%%

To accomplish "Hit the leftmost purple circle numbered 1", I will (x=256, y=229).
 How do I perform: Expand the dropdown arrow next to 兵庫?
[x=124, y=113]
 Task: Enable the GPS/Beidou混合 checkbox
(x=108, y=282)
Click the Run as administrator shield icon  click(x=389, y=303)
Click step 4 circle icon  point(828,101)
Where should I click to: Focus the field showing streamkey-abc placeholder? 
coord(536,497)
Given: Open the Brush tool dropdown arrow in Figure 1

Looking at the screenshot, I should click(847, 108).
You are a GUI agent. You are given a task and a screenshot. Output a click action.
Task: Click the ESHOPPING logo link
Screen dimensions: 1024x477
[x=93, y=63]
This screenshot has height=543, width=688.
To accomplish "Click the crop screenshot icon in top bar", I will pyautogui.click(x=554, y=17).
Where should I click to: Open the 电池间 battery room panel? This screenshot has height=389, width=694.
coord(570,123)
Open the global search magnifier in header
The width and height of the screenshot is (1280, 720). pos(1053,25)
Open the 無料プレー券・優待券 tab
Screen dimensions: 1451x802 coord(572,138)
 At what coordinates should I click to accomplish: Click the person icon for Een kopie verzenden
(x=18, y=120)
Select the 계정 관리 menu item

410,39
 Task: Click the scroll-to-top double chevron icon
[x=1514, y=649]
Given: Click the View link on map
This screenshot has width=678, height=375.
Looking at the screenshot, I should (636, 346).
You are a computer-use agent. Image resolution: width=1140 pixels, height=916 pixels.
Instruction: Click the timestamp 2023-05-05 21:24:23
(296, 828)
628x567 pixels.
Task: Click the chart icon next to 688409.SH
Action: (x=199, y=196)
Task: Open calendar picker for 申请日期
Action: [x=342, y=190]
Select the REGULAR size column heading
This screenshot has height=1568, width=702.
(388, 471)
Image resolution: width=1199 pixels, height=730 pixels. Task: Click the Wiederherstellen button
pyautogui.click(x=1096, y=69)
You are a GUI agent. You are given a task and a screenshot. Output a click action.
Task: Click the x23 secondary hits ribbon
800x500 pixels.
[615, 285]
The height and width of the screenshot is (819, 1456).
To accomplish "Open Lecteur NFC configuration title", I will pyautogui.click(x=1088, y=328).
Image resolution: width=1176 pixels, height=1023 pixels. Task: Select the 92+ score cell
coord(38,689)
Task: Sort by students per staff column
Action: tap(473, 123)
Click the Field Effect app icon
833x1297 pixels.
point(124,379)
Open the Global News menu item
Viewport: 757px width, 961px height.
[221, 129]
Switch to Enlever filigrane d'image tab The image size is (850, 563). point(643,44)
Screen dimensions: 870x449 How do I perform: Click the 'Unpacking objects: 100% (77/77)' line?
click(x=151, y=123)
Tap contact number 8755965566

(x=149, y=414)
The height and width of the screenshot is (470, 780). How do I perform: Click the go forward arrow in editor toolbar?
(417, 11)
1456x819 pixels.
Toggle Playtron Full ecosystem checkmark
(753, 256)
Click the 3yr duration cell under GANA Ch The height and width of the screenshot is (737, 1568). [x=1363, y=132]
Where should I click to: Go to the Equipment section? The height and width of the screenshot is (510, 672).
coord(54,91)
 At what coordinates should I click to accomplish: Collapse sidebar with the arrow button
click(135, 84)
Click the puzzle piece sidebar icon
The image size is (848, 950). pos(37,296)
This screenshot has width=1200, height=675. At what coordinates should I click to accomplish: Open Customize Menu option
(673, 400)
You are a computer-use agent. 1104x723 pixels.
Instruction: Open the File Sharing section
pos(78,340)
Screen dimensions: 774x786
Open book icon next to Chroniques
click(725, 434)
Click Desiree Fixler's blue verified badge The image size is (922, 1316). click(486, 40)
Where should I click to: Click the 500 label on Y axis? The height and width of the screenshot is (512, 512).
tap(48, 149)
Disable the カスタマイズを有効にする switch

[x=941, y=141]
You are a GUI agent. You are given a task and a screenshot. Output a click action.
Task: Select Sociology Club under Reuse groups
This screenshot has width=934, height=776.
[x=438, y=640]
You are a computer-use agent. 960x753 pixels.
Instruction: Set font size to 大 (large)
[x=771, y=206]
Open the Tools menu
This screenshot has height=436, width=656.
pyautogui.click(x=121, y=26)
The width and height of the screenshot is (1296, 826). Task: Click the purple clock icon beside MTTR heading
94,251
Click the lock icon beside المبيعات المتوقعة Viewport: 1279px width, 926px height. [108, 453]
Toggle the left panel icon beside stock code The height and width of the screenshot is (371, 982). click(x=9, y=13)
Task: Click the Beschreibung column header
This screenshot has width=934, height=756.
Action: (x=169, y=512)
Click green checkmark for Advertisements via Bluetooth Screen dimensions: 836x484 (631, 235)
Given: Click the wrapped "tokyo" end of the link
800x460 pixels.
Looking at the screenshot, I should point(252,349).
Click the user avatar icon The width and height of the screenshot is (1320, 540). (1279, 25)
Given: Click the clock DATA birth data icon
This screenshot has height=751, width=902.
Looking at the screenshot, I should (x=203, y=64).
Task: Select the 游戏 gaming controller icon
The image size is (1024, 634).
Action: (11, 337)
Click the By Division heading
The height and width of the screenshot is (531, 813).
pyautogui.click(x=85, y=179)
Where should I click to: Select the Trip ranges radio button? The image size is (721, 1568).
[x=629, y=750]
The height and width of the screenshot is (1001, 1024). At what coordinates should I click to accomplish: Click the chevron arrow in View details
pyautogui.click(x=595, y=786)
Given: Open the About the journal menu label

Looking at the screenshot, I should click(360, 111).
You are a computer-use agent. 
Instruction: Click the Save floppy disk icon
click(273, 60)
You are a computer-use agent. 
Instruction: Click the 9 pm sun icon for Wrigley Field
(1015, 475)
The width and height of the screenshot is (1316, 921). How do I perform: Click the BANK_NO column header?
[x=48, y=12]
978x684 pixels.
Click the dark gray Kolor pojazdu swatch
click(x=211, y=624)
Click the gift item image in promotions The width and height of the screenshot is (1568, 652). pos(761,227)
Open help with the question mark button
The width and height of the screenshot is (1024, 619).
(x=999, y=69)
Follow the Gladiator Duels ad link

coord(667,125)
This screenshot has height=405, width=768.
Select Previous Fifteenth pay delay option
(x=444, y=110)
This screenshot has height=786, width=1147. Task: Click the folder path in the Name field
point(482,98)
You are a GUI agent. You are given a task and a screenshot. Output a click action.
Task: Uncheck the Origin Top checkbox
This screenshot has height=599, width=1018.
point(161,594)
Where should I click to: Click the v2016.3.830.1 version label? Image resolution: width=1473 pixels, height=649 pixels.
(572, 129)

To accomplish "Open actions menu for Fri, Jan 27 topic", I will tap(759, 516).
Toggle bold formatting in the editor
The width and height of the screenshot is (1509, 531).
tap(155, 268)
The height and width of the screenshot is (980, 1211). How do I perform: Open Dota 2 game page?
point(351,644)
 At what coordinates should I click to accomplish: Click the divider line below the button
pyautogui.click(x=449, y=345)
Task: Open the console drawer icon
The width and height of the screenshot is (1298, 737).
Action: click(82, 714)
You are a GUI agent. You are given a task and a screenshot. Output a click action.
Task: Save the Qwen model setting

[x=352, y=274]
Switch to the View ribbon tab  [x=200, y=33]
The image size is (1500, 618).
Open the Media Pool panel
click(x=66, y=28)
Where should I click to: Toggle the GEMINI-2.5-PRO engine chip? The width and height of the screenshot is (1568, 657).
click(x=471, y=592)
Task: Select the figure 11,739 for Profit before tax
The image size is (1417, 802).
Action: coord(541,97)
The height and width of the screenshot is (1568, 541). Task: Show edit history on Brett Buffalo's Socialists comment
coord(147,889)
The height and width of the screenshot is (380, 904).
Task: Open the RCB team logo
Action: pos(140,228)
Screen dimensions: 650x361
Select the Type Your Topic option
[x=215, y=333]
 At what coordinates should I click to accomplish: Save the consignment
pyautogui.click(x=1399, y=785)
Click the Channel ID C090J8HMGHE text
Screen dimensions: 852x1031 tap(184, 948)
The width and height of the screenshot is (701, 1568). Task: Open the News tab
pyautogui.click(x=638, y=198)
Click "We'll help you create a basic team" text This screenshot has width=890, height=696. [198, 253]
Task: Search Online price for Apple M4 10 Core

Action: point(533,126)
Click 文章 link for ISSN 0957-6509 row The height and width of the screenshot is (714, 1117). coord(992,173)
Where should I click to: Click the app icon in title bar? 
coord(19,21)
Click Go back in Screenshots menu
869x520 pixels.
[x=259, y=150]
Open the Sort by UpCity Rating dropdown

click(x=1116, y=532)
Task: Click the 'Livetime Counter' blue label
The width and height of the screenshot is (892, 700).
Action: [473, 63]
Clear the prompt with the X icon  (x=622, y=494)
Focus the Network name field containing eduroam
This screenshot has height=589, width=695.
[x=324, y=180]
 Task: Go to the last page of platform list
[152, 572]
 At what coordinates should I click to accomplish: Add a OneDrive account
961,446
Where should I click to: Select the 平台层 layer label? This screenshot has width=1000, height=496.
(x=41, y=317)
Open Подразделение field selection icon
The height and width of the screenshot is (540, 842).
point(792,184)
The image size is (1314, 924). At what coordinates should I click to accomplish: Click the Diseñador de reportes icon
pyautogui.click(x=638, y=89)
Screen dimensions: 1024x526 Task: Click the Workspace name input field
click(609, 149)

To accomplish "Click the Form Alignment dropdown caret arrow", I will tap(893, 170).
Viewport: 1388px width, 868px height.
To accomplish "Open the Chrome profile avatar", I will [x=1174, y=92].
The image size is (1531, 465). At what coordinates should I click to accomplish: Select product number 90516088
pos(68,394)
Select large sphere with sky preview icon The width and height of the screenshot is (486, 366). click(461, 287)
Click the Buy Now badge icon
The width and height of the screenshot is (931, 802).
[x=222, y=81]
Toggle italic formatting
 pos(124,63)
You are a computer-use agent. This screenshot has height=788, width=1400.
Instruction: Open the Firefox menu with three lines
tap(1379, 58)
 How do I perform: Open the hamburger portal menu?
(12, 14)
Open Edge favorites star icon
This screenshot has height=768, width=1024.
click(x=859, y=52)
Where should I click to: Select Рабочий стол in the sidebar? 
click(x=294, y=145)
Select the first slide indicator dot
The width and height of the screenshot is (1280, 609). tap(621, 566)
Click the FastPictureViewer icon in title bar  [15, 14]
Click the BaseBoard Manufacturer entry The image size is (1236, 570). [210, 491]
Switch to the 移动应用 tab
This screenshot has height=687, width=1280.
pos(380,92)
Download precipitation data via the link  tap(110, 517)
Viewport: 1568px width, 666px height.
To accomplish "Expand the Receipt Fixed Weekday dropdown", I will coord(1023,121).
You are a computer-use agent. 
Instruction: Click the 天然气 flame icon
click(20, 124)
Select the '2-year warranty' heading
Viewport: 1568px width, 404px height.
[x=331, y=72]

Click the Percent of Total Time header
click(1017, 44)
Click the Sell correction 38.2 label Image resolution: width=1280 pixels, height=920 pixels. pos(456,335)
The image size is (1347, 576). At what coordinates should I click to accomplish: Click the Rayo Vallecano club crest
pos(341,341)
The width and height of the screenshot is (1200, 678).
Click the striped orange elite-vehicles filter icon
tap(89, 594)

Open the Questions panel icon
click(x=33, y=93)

%%

Assignment ▸ Exactly as written, repeat the lines from the start of the listing through the line containing "Click step 4", both included.

Exercise result ▸
To accomplish "Hit the leftmost purple circle numbered 1", I will (x=256, y=229).
 How do I perform: Expand the dropdown arrow next to 兵庫?
[x=124, y=113]
 Task: Enable the GPS/Beidou混合 checkbox
(x=108, y=282)
Click the Run as administrator shield icon  click(x=389, y=303)
Click step 4 circle icon  point(828,101)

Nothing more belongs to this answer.